Putting a very complicated thing simply, I said that my auntie had prevailed against health problems from an early age that surely played a hand in the development of her robust and inspired inner life. But whatever the struggle before her, my auntie exuded the confidence of a person who knew with unshakeable certainty what her place was in the universe and the role of love in putting her there. In closing, I hoped that she might inspire us all to stick to our guns, build the life that we want, not the one that others want for us, and to notice the divinity in the ordinary world all around us.
I took one step to the right and then about six down the stairs to the second-to-front pew, where I sat down, relieved, and thought about her. The third speaker went up the steps. He was a good friend of my aunt’s. Very tall and with a Christian beard.
My aunt loved our Lord, he began explaining. And she would call him and his wife on the telephone, and they would have the most beautiful conversations, and recently, he remembered, they were discussing what the world has come to when people can’t decide if they’re a man or a woman! He laughed, as he described how they laughed and other people laughed, because he hit it like a comic beat. Then he stared right at me and smiled hard. mostly I think people were confused. Then he carried on with his reading.

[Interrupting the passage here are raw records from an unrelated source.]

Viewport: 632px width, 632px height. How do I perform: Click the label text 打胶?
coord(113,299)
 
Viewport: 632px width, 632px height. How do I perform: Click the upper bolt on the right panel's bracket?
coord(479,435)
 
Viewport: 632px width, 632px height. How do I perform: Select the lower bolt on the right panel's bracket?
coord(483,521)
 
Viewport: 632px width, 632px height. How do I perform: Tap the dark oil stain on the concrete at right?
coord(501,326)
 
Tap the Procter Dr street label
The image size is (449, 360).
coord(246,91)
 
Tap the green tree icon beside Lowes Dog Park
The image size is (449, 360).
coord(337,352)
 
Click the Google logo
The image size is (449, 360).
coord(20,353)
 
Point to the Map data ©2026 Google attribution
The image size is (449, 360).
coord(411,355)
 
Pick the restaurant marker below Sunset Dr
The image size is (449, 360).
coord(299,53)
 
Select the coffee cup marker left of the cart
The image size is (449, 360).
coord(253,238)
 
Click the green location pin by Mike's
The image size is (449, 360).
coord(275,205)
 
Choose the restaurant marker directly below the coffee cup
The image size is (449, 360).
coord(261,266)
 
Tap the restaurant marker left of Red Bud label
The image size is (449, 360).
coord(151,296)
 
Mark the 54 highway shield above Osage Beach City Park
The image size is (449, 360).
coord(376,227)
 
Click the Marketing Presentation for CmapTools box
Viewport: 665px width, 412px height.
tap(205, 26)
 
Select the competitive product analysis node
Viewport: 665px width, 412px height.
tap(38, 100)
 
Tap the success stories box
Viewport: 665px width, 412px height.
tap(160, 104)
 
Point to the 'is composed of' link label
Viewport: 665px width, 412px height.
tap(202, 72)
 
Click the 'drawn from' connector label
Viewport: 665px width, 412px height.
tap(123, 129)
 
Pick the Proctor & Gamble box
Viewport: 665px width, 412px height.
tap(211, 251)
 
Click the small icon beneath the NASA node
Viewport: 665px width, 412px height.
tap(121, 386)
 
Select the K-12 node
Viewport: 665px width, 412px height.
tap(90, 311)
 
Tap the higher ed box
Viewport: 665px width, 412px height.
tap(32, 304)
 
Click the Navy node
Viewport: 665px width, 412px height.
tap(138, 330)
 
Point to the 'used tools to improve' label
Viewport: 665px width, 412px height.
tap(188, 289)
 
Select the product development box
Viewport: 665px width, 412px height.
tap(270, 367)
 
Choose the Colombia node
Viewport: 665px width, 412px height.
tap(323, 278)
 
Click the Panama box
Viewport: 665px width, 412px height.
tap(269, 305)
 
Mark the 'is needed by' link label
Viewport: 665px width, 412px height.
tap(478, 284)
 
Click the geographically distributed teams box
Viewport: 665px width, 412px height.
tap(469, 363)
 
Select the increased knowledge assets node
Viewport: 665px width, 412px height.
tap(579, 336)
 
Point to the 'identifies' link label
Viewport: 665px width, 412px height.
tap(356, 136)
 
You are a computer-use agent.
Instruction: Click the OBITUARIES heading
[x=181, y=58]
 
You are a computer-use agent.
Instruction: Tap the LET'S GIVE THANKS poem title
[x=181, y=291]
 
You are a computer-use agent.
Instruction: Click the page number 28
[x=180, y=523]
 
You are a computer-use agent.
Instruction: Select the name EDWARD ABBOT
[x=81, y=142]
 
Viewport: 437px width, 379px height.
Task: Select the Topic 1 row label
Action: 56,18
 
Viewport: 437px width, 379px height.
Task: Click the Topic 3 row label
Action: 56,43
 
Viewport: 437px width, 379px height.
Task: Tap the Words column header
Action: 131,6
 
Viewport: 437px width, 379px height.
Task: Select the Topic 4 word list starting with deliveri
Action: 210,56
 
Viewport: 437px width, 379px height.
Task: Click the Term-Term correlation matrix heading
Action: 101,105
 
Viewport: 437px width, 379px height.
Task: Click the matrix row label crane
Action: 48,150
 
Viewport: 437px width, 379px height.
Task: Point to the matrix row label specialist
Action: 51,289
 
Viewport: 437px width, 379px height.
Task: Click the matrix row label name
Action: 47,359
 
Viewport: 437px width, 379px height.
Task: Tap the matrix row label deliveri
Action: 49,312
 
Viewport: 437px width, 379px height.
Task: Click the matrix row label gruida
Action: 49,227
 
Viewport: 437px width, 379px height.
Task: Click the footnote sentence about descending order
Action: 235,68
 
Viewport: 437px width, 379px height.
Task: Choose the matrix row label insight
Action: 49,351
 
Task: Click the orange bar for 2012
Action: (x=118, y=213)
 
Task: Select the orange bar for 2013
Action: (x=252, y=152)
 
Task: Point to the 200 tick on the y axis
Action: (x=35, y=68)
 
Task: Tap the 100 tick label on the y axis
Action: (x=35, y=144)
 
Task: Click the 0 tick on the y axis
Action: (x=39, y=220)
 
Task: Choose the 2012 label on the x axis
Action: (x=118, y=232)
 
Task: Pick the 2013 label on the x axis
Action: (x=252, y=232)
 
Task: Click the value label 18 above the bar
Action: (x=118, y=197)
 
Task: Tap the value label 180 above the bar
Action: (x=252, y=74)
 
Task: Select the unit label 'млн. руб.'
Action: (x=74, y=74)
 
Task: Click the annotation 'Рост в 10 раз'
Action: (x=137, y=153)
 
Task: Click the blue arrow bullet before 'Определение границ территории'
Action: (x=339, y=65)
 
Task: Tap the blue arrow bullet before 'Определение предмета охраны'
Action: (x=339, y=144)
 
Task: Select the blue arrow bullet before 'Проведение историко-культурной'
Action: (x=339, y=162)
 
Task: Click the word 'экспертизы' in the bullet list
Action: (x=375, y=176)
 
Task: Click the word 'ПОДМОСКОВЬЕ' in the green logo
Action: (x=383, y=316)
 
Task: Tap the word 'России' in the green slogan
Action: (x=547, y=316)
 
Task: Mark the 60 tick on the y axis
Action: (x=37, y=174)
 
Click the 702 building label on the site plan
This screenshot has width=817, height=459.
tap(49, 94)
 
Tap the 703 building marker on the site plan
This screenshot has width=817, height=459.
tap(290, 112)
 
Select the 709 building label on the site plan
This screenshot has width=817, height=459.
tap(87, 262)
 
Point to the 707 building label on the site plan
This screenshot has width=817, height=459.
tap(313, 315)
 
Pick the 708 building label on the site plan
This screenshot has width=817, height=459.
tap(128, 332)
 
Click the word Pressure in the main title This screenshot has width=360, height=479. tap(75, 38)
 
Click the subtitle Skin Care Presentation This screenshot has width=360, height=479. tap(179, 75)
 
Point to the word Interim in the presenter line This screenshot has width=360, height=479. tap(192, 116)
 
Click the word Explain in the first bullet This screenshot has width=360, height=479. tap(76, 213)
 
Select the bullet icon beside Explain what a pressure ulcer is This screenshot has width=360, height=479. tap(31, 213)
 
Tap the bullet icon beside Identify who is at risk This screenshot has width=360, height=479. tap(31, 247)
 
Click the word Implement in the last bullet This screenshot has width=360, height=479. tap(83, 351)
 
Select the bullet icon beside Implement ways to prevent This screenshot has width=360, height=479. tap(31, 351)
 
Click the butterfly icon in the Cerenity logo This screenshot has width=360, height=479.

That week I had been feeling smug about getting a Google alert telling me I had a Wikipedia page now. It’s helpful for trying to get jobs and I need a job. But maybe this brimstone moment was the result of the page, which might give a person with a cellphone too much information, summarized too briefly, organized too strangely, delivering just enough basis for loathing to disrupt one single London funeral.
It was too silly to be that upsetting but the afterglow of the sting sort of obliterates my memory of the rest of the funeral. The tea went well and so did lunch, afterwards, where my uncle, who is a doctor, explained that the catty fundie had been telling him about the effectiveness of his healing prayers on legs of uneven length. Back at the flat, rummaging my auntie’s bookshelves freely for the first time, I got some great stuff about hell and detective novels for me and three old Angela Thirkell editions for Danny. My auntie left all of her suprisingly substantial life savings to an evangelical television station.